Macro and switch configs — including profile names and all five profiles — are per-character on the client; the actual equipment in a switch's Set A/B is per-character on the server. Switching characters loads that character's own five profiles on each tab. Race-form transforms (e.g. Dragonscion) trigger a UI re-sync so your macros and switches stay populated through the form change.

Use profiles to swap loadouts fast

Treat profiles as "loadouts" of macros and switches:

  • PvE: farming rotations, mount swap, lens pots.
  • PvP: force-PvP openers, CC pot macro, two-piece gear switch.
  • RAID: long Run Once bursts, dedicated buff macro.

Rename the five built-in profiles and you have five always-on loadouts you can swap into in two clicks.

KEY slots vs SKILL slots

  • Use SKILL slots when the macro should be self-contained — the skill comes from the macro itself, regardless of what's on your quickbelt.
  • Use KEY slots when you want the macro to drive your existing quickbelt setup — press 5 and the macro fires whatever you currently have in quickbelt slot 5. Re-arranging the quickbelt automatically changes what the macro does.
  • Use KEY slots with modifiers to reach quickbelt rows two through four without remapping the quickbelt itself.
  • Use ITEM slots when you want a specific consumable to fire regardless of what's on the quickbelt.

Custom Keys conflicts

When a mouse button is bound to a macro or switch, that button's normal action (camera rotate, etc.) is suppressed while the binding exists. If you want MButton back as camera rotate, REC + Del to unbind.

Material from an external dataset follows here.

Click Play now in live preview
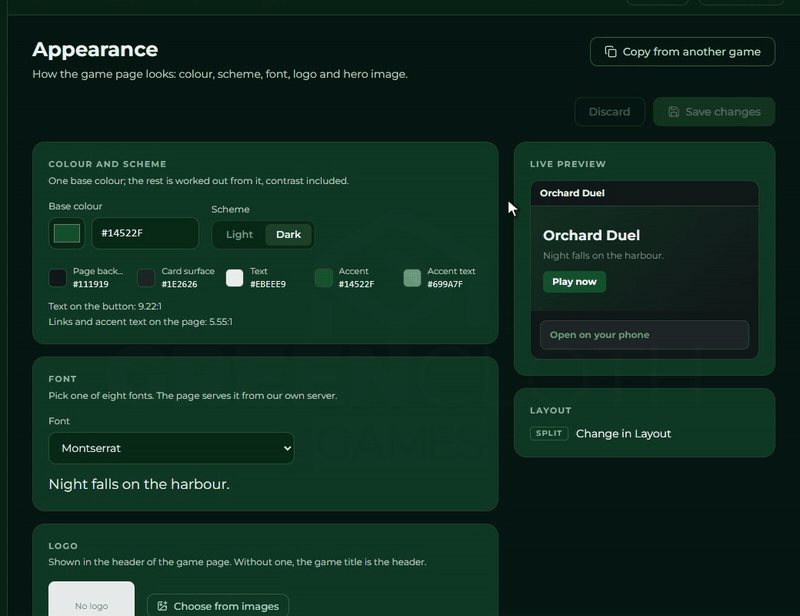This screenshot has width=800, height=616. point(574,282)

Keyboard keys that overlap a Custom Keys binding aren't blocked at REC time — the macro hotkey and the Custom Keys action will both fire on the same press. If that's a problem, rebind one of them.

Run Once tips

  • Set the rotation once with carefully-ordered buffs/cooldowns and use Run Once to fire the whole burst window on demand.
  • Run Once does a single forward sweep and doesn't wait on per-slot cooldowns. If you want a slot to land, make sure its cooldown is already up before you trigger the sweep.
  • Empty slots and slots that fail for any reason (cooldown, no target, out of range) are skipped — the pass keeps moving and stops at the end.
  • Pressing the hotkey again during a pass restarts it from slot 1.

REC / REC KEYS gotchas

  • Clicking REC to capture a hotkey auto-stops any running macro so the capture doesn't fire it on the way in.
  • Closing the Macro Manager UI while REC KEYS is active auto-stops recording — safe to alt-tab.
  • REC KEYS requires the macro to already be saved (the recording writes into the current config's slots), so name → SaveREC KEYS is the right order.

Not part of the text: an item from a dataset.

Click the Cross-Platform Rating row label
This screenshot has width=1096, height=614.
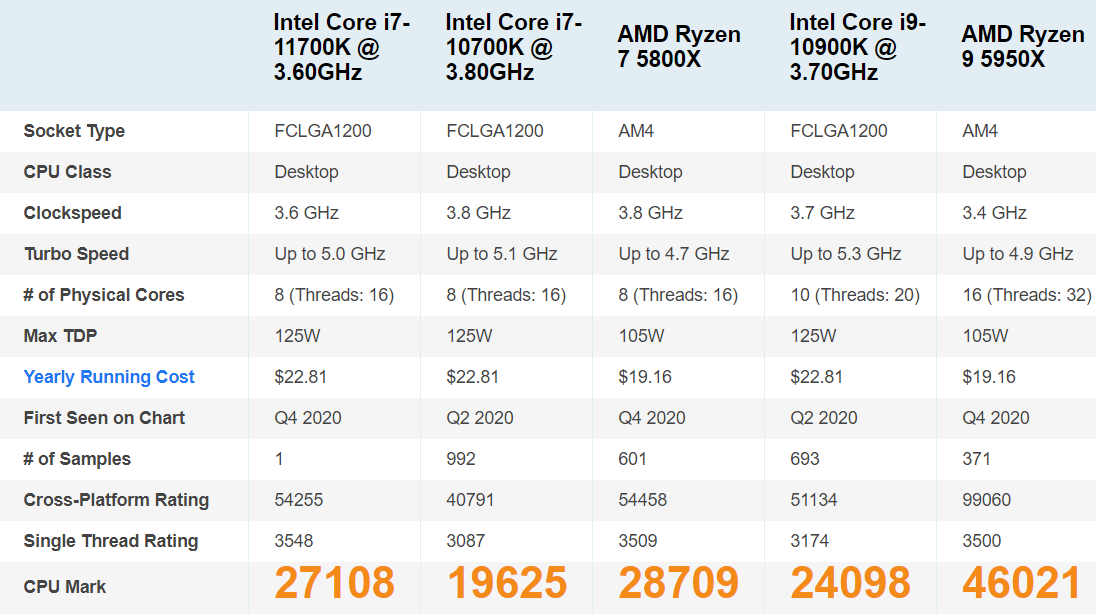[116, 500]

First-keystroke PvP checkbox

  • Per-macro setting, persisted with the rest of the config.
  • Only the first cast in each run is forced — subsequent casts use whatever targeting state the player has.
  • Useful to turn a defensive/utility rotation into an offensive one against a player target without needing to hold Ctrl.

"Click to stop macro" tips

  • Lets you bail out of a misfired macro without reaching for the keyboard.
  • Only the rising edge of LMB counts — spamming clicks while a macro restarts won't loop-stop it.
  • Doesn't affect Item Set switches (those are server-authoritative and not driven by the macro tick).

Locked out by a legacy LButton/RButton binding?

If you have an older save where you bound LButton or RButton (which the current build forbids), delete <GameDir>\ini\SkillMacro_<charID>.dat and/or <GameDir>\ini\ItemSwitch_<charID>.dat, then re-launch and rebind your hotkeys.